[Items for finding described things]
====================

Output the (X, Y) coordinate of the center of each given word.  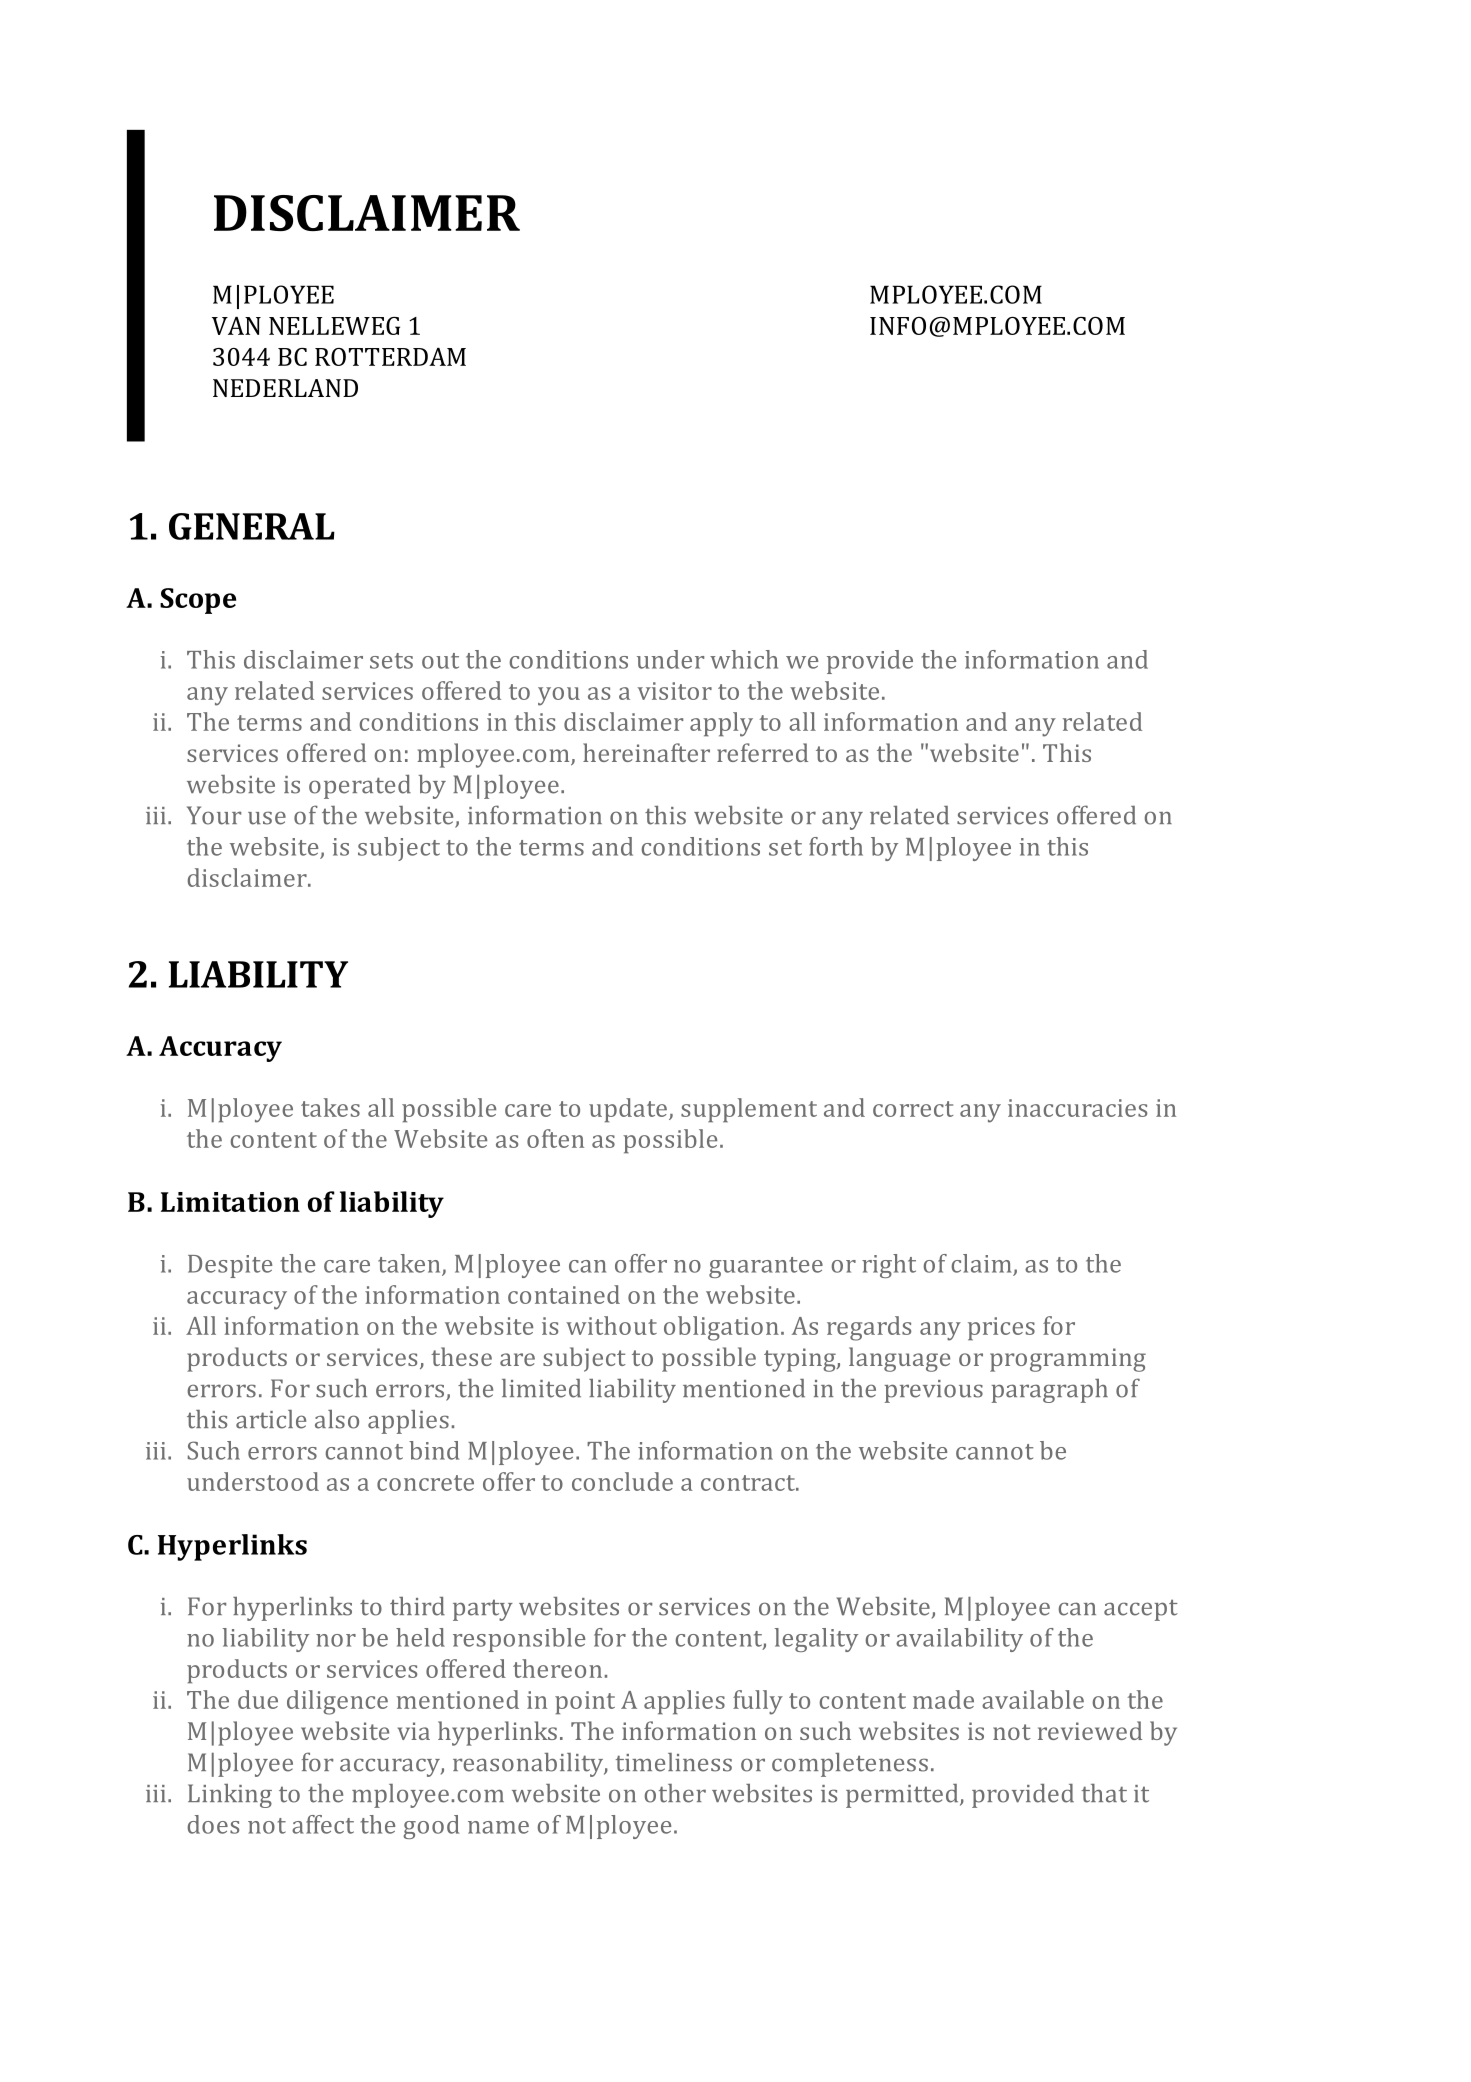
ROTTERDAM (390, 357)
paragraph (1049, 1391)
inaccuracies (1077, 1108)
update (628, 1110)
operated (360, 787)
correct (913, 1109)
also (337, 1419)
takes (330, 1107)
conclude (622, 1481)
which (744, 659)
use (267, 818)
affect (323, 1824)
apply (721, 724)
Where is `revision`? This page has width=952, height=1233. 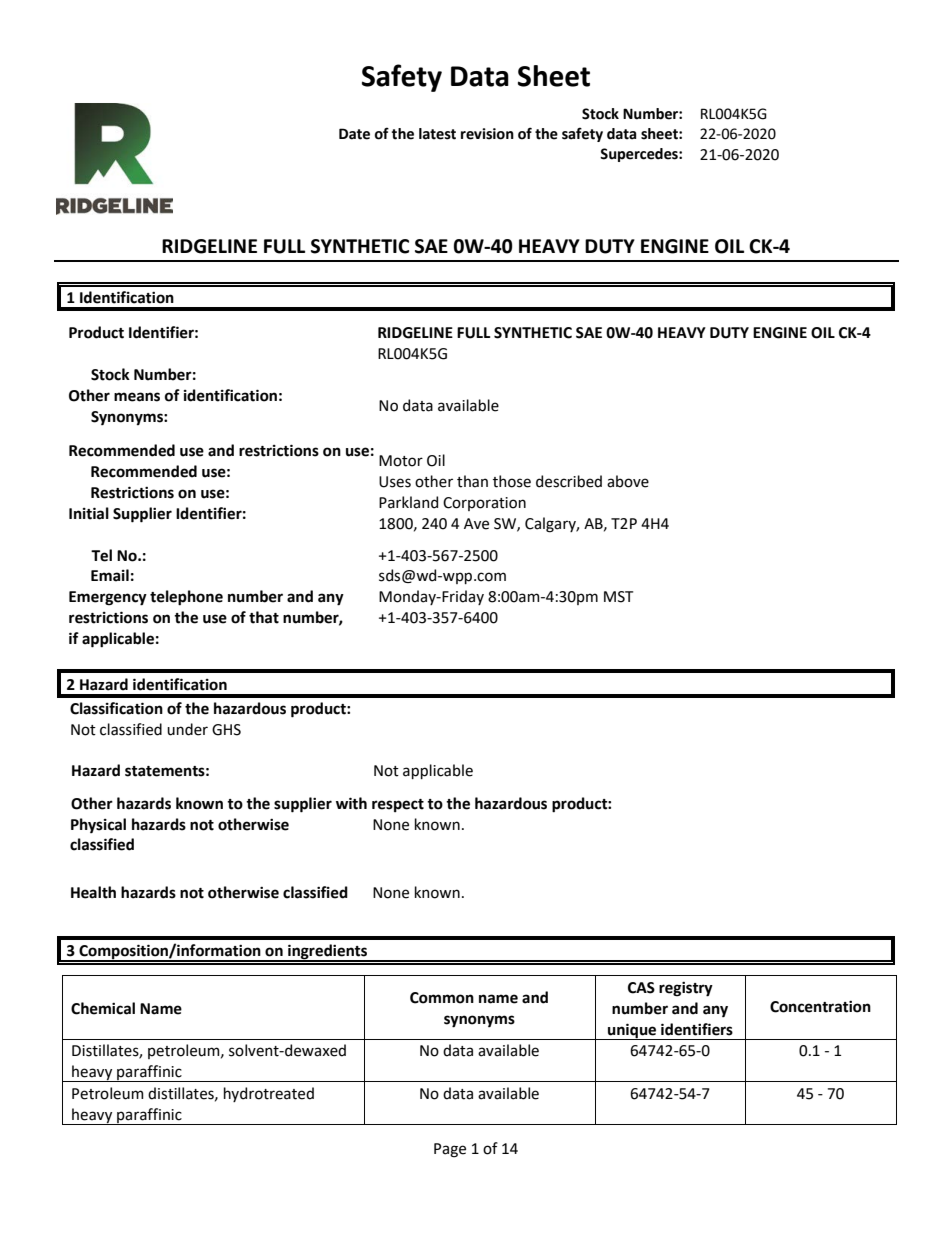
revision is located at coordinates (487, 134).
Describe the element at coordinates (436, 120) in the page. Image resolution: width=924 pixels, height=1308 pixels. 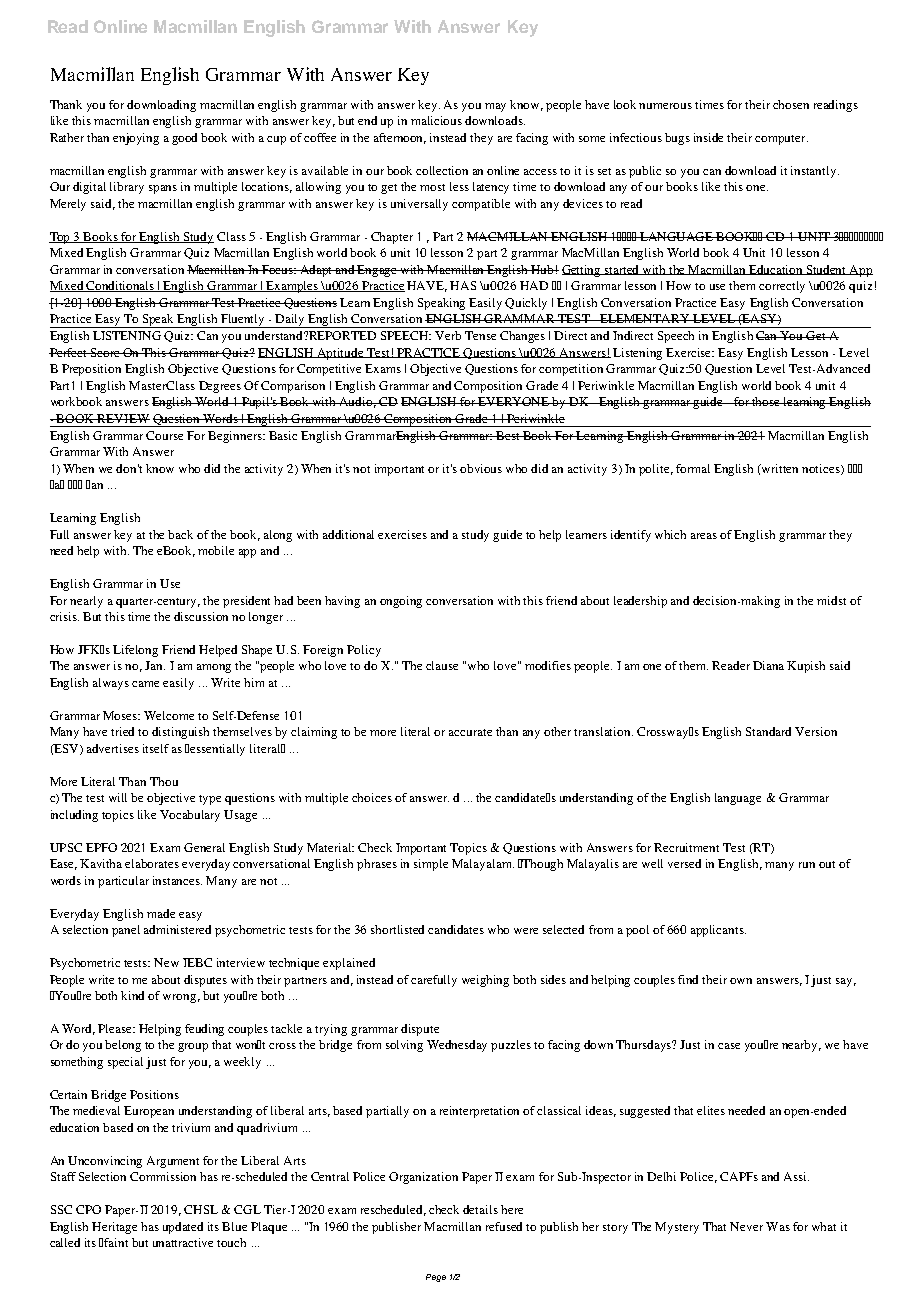
I see `malicious` at that location.
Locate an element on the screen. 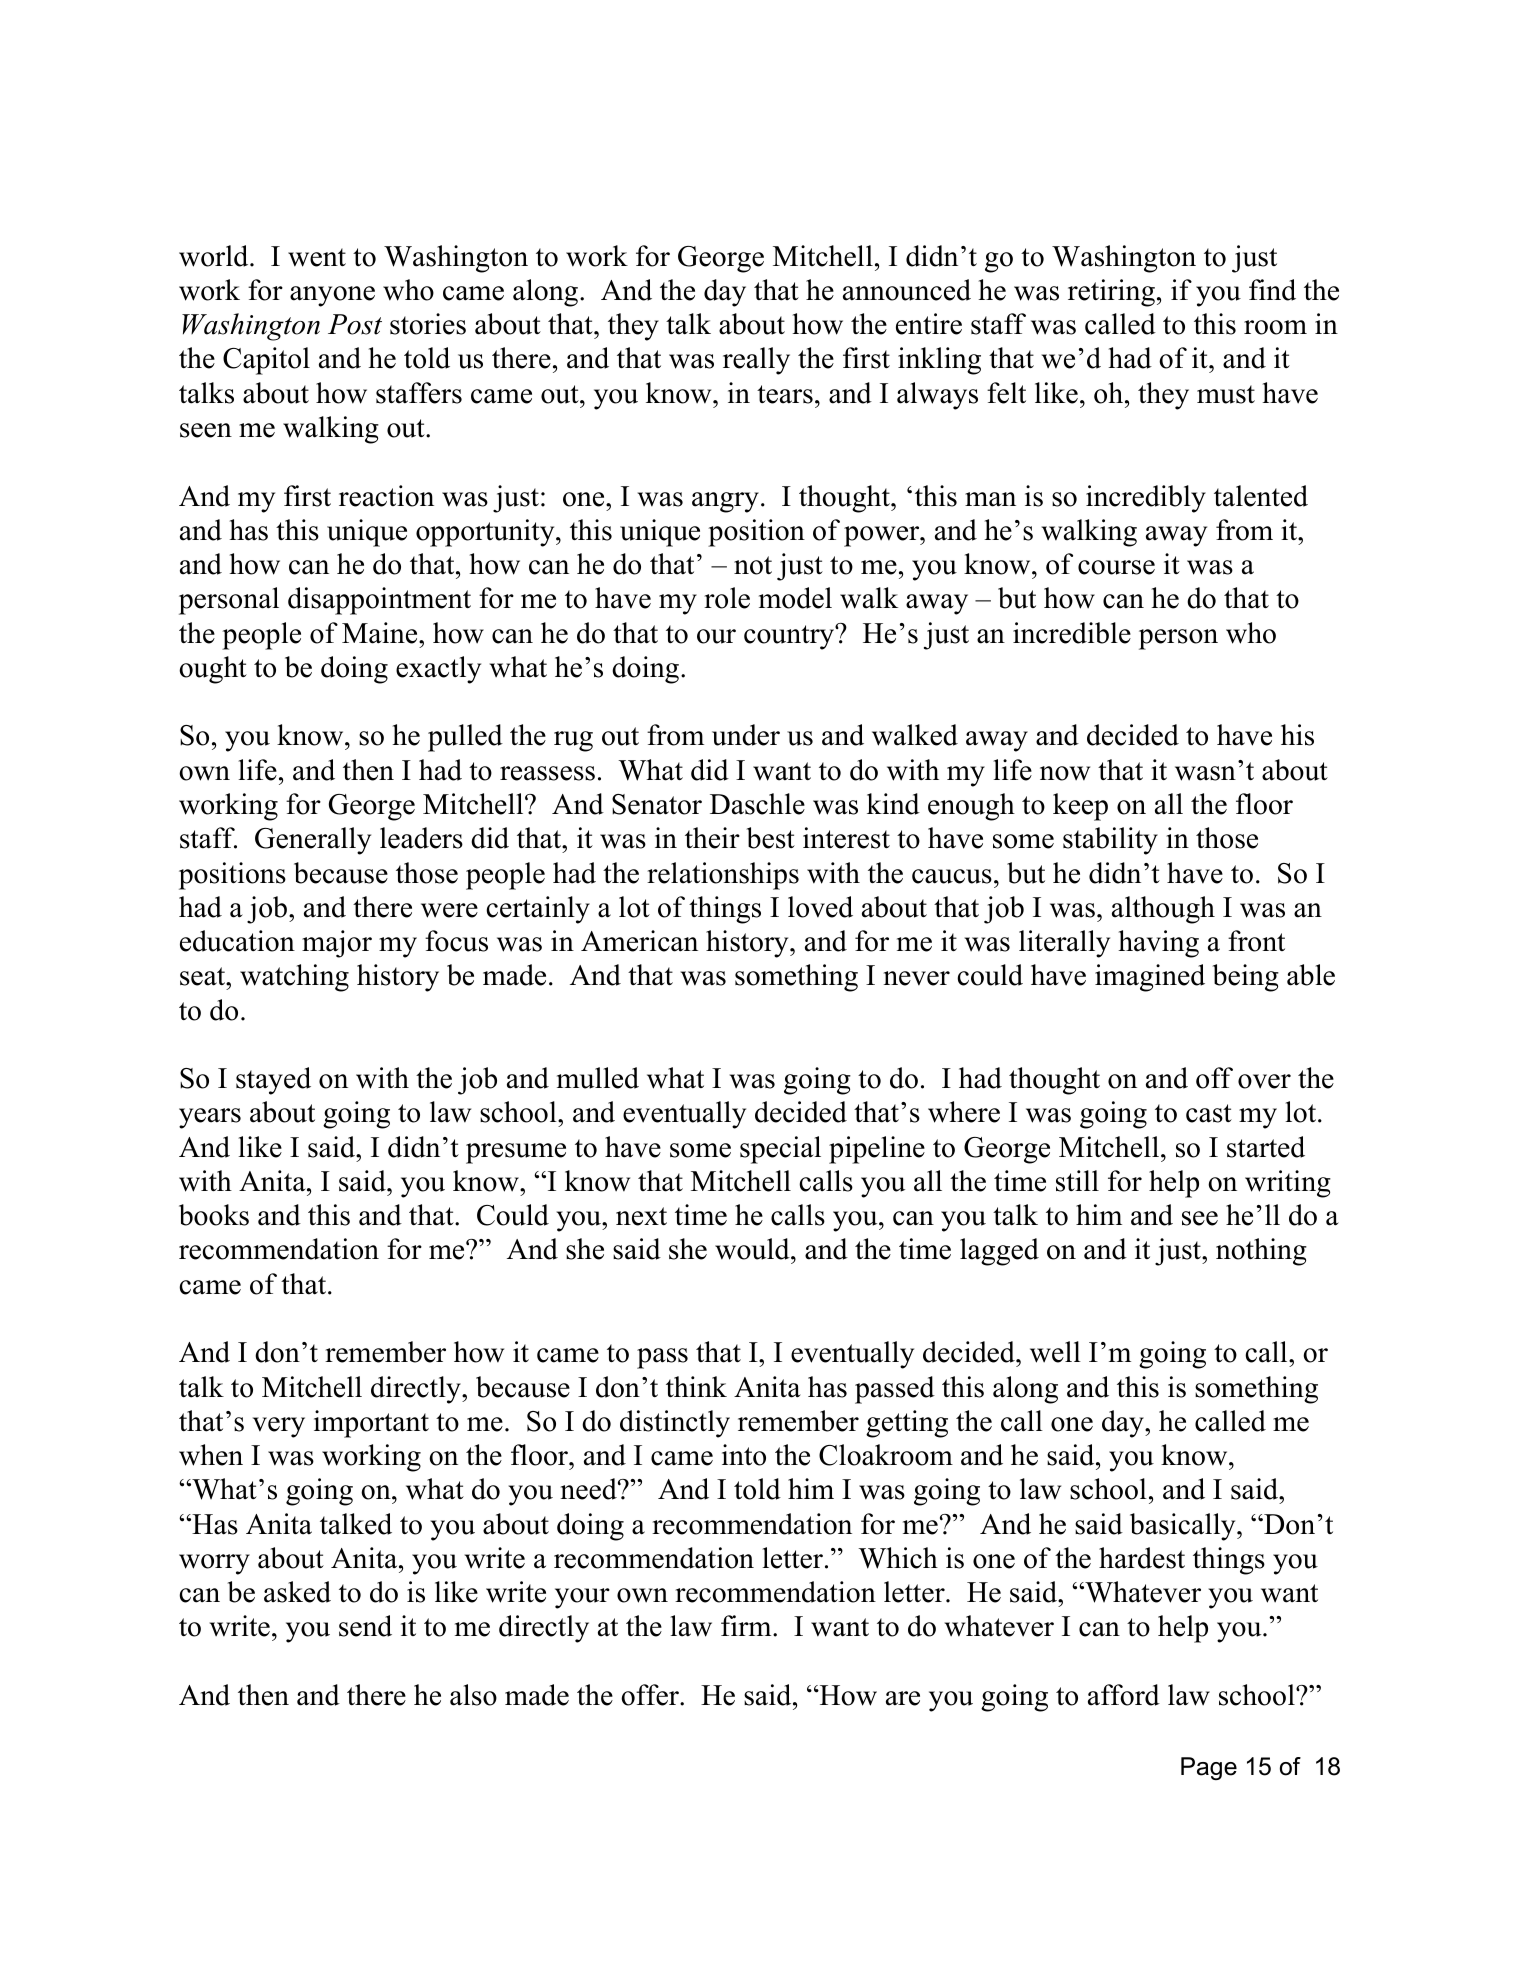 Image resolution: width=1520 pixels, height=1967 pixels. American is located at coordinates (639, 941).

====================

Going from the first line of the items through the line with "at that location.", swap "page" for "screen" and keep everything else the same, leaving out the pictures.

Output the (X, Y) coordinate of the center of each given word.  
ROTTERDAM (390, 357)
paragraph (1049, 1391)
inaccuracies (1077, 1108)
update (628, 1110)
operated (360, 787)
correct (913, 1109)
also (337, 1419)
takes (330, 1107)
conclude (622, 1481)
which (744, 659)
use (267, 818)
affect (323, 1824)
apply (721, 724)
Where is `revision`? This screen has width=952, height=1233. 
revision is located at coordinates (487, 134).
Describe the element at coordinates (436, 120) in the screen. Image resolution: width=924 pixels, height=1308 pixels. 
I see `malicious` at that location.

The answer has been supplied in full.